The parents of John Nash, and Nash himself during his childhood, lived in Southwark, where James Burton worked as an "Architect and Builder" and developed a positive reputation for prescient speculative building between 1785 and 1792. Burton built the Blackfriars Rotunda in Great Surrey Street (now Blackfriars Road) to house the Leverian Museum, for land agent and museum proprietor James Parkinson. However, whereas Burton was vigorously industrious, and quickly became "most gratifyingly rich", Nash's early years in private practice, and his first speculative developments, which failed either to sell or let, were unsuccessful, and his consequent financial shortage was exacerbated by the "crazily extravagant" wife whom he had married before he had completed his training, until he was declared bankrupt in 1783.

To repair his finances, Nash cultivated the acquaintance of James Burton, who consented to patronize him. James Burton responsible for the social and financial patronage of the majority of Nash's London designs, in addition to for their construction. Architectural scholar Guy Williams has written, "John Nash relied on James Burton for moral and financial support in his great enterprises.

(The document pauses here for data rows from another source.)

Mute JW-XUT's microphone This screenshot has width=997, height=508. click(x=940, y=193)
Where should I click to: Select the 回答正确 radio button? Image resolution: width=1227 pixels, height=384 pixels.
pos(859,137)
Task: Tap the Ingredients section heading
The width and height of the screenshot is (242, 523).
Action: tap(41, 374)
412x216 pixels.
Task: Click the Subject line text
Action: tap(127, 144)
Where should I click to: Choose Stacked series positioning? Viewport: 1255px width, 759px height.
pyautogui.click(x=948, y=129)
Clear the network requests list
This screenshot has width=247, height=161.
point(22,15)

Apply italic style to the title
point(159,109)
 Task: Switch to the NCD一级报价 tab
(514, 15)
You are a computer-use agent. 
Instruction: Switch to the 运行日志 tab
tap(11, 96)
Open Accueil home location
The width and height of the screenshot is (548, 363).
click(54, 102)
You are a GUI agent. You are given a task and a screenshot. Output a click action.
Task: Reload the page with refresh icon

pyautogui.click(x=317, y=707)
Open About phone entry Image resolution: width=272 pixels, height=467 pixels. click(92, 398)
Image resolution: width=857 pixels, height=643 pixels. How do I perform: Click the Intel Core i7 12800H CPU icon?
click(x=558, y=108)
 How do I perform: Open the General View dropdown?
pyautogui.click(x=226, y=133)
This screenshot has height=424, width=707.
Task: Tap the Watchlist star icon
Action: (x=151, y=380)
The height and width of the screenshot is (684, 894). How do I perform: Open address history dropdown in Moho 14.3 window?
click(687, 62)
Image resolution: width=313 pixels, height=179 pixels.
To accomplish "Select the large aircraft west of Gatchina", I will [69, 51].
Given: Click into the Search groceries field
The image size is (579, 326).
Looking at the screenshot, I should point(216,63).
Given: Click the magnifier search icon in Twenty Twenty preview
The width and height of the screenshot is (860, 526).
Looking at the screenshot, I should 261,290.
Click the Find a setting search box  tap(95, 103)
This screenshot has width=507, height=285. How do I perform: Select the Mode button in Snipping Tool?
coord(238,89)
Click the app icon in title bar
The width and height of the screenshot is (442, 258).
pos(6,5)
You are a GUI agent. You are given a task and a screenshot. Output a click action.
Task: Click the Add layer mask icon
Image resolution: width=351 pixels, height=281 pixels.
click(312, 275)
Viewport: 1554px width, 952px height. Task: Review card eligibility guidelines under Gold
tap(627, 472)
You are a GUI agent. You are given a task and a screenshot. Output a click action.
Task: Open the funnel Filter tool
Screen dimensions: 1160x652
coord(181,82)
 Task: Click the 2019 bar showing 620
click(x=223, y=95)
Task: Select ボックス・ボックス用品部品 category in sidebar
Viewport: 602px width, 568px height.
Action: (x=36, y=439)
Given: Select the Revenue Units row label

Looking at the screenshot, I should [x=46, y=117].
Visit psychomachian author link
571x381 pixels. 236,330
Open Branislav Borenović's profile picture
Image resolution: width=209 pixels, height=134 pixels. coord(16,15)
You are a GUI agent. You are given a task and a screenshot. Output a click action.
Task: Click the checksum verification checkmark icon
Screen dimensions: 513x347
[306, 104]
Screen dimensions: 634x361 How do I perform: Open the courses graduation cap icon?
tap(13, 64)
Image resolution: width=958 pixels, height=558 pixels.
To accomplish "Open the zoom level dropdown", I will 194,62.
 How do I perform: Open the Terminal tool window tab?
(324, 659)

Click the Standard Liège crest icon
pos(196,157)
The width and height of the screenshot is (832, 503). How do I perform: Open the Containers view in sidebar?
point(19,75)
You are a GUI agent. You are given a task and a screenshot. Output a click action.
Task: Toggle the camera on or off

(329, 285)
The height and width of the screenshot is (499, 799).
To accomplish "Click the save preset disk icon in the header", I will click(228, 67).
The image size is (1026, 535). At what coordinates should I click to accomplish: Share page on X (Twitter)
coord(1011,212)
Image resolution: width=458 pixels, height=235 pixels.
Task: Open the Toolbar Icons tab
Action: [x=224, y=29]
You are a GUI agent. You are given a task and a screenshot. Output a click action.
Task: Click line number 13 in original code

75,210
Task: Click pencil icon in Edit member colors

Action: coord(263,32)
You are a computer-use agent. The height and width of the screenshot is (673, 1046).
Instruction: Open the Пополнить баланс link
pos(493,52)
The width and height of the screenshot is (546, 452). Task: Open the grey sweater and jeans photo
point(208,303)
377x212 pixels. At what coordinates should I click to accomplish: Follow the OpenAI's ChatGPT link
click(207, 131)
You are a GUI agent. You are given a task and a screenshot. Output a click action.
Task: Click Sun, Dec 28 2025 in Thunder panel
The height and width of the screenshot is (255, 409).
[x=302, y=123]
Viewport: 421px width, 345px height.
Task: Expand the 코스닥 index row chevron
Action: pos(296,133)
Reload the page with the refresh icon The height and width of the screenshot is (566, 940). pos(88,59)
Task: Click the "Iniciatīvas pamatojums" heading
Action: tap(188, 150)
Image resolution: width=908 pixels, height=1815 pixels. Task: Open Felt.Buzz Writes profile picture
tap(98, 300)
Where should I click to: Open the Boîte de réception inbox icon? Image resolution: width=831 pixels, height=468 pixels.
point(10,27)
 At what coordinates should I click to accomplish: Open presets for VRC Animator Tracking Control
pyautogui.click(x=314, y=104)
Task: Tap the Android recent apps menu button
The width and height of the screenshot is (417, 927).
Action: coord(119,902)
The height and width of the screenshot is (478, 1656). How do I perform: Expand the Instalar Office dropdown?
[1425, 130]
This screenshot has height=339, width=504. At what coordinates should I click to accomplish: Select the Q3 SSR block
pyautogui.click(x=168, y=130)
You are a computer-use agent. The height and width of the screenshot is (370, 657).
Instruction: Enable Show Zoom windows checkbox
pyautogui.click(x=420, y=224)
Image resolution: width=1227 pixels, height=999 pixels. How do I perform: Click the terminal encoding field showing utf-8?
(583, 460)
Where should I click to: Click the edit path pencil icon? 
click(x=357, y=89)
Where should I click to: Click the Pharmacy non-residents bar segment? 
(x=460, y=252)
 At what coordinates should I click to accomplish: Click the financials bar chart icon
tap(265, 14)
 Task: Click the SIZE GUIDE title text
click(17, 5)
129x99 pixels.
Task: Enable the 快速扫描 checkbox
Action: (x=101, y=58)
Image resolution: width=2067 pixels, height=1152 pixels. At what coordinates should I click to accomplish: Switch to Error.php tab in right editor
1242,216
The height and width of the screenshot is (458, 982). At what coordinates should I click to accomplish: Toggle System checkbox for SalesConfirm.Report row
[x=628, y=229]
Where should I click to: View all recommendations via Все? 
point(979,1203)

Decimus had showed precocious talent as a draughtsman and as an exponent of the classical style... John Nash needed the son's aid, as well as the father's".

Subsequent to the Crown Estate's refusal to finance them, James Burton agreed to personally finance the construction projects of Nash at Regent's Park, which he had already been commissioned to construct. Consequently, in 1816, Burton purchased many of the leases of the proposed terraces around, and proposed villas within, Regent's Park and, in 1817, Burton purchased the leases of five of the largest blocks on Regent Street. The first property to be constructed in or around Regent's Park by Burton was his own mansion: The Holme, which was designed by his son, Decimus Burton, and completed in 1818. Burton's extensive financial involvement "effectively guaranteed the success of the project". In return, Nash agreed to promote the career of Decimus Burton.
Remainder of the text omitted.